We Made Lots of Mistakes
As a young couple, we made lots of mistakes. We fought non-stop. Adding stress was the fact that Kathy suffered from chronic neck and back pain from car wrecks. We both drank a lot and partied to the point we were drinking more nights a week than not. From a spiritual perspective, I’d grown up in the church until I became a teenager. Kathy, on the other hand, was basically unchurched. We both believed in God but neither of us knew Him on a personal basis. As our marriage struggles intensified we’d talk about getting involved in church but would never actually take any steps do so.
God uses Tragedies
In 1997, God used the loss of two family members to really impact my life. My 16-year-old cousin who I was pretty close to died in an automobile accident. God showed me through that tragedy that none of us have the guarantee of tomorrow. By that point I’d been resisting God for years, knowing I wasn’t living right and yet determined to live life to its fullest without God. My plan was to enjoy life while I was young and then settle down later once we were older and had sown all of our wild oats. Through losing my young cousin I realized the critical flaw in my assumption that I had plenty of time to change the course of my life in the future. In reality, none of us have the guarantee of tomorrow.
That same year, my aunt passed away and at her funeral, her pastor preached how he knew she was in heaven and had a crown to lay at the feet of Jesus. He explained how she was an active member of the church visitation team and that she’d prayed with several people they’d visited with to become Christians. So he knew she had a crown she could lay at the feet of Jesus. His illustration hit me like a ton of bricks. In spite of how I was living, I considered myself a Christian only to realize that if I died right that moment, I certainly wouldn’t have anything to lay at the feet of Jesus.
Why wait?
A few weeks after my aunt’s funeral, I was talking with my sister on the phone. The conversation turned to how Kathy and I were unhappy and struggling. My sister said there was a revival going on at a church in Pensacola. Her church was planning on taking their youth group in a few weeks, She invited us to go along as chaperones. She explained people from all over the world had been going to this church. When I went back into the house and told Kathy about it; she immediately said she didn’t want to wait to go in a few weeks, that we should just go the next weekend ourselves. I made up every excuse of why that was too soon and why it wouldn’t work, and she shot down every argument and countered with why we could.
And that is how two lost people planned a trip to drive six and a half hours away to the Brownsville revival in June 1997. We fought the entire drive like cats and dogs.
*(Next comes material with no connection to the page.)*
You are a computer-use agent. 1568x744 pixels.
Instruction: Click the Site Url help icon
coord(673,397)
We got to Pensacola and got a hotel room. Then we went to find the church. We turned onto the church campus and saw people lined up five wide. The line stretched the entire length of the parking lot to the street and back up the other side. It was mind blowing. I had never seen anything like this. People line up for sporting events and concerts. I had never seen hundreds of people lining up to get in a church?
Everyone was so nice
So we parked the car and got in line like everyone else. We were scared if we left we wouldn’t be able to get into the service that night, even though it was hours away. And we’d come so far and were so desperate for things to change in our lives.Waiting in line was a little surreal. Everyone we met was friendly and talked to us as if we were Christians like them. We didn’t understand some of what they said, lacking any real church background or experience ourselves. So we just smiled and acted like we knew what they were talking about. Of course, no one really pressed the issue. Who would expect two lost people to drive six and a half hours to a revival service? On Fathers Day weekend no less?
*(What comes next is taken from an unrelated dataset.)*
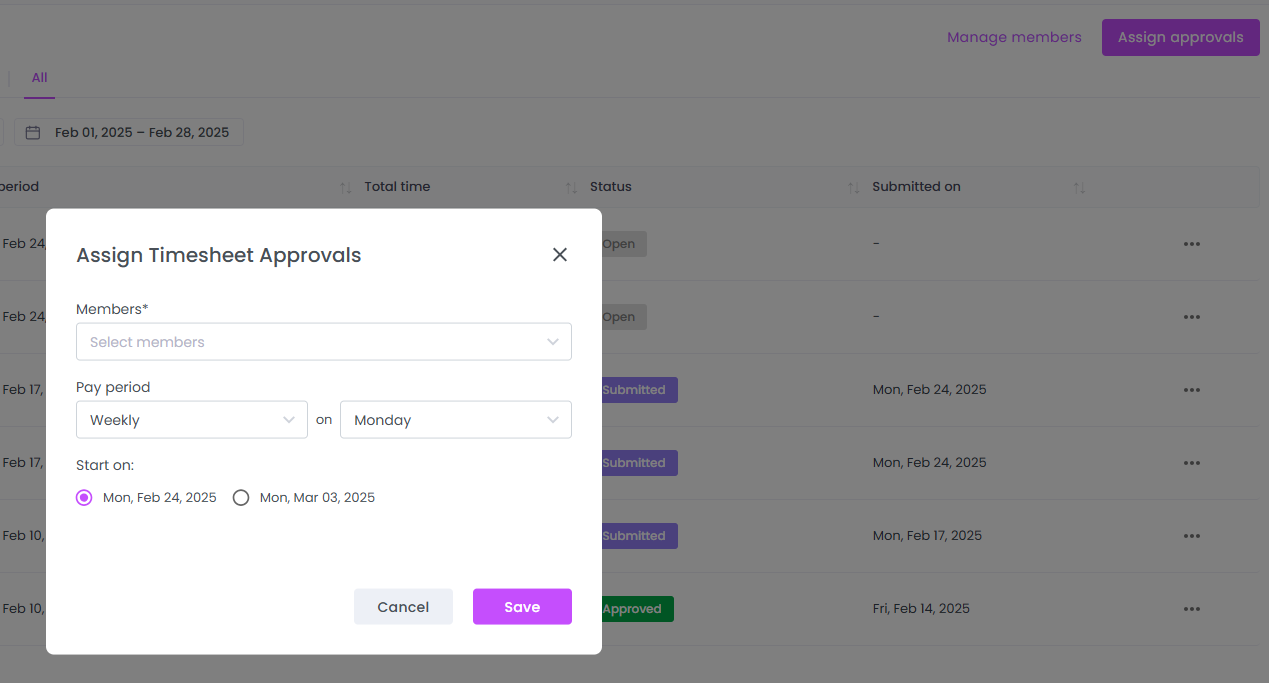
Task: Dismiss the dialog using the X icon
Action: [559, 254]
These people are either crazy or have something I don’t
Once the church doors opened we made our way into the sanctuary and ended up in the balcony. I’ll never forget the worship service. Lyndell Cooley sang one worship song after another. We watched stunned from the balcony as people danced in the aisles, shouted out praise to God and lifted their hands heavenward. Other people were laid out under the power of God. I’d never come close to seeing anything like it. I thought, “These people are either all crazy, or they have something in their lives that I do not. Regardless, they certainly believe in what they are doing 110%.”
“Get the sin out of your life!”
After worshiping for several hours, Steve Hill got up and preached his message “Summer Camp”. In typical Steve Hill fashion, he preached a hard sermon about sin and going to hell. He described three types of people, those who reject the gospel outright, those who postpone reacting to it, like I had been doing, and those who willingly accept it. It’s hard to describe in words the conviction I felt sitting in that church. Although we were sitting up in the balcony, I can still remember his piercing blue-grey eyes looking right at me and saying, “Sir, you need to get the sin out of your life!” Even his hand gestures were anointed and it seemed as if he’d point his finger right at me, the whole time calling out my sin.
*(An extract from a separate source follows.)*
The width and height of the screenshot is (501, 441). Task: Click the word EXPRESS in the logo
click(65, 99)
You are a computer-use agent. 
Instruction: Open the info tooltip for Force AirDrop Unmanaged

By the end of the sermon, I was convinced I needed to get saved and repent for my sins. I couldn’t wait for the altar call to finally come. When he finally did open them up Kathy turned to me and asked if we should go down. I told her, this is a decision you have to decide for yourself, but I was going. I jumped up and headed down the stairs and glanced back and saw her coming behind me. We both ran down to the altars and got on our faces before God and prayed the sinner’s prayer with Steve Hill.
Saved, healed and delivered
That began the most amazing journey with God. We traveled back to Pensacola frequently. Every weekend God was moving. He delivered us from alcohol immediately. After getting saved just the smell of beer made me nauseous. The second week we went back and Pastor Kilpatrick received a word of knowledge that God wanted to heal someone. He said they should pray and ask God to heal them. Kathy prayed and was instantly healed from all of her chronic neck and back pain. And thankfully over time, God healed our marriage. Not by “fixing” the other person, but enabling us to walk in love and forgiveness towards one another. My wife and I are two lives radically transformed by God at the Brownsville Revival. After twenty years my only regret is not surrendering my life sooner to God.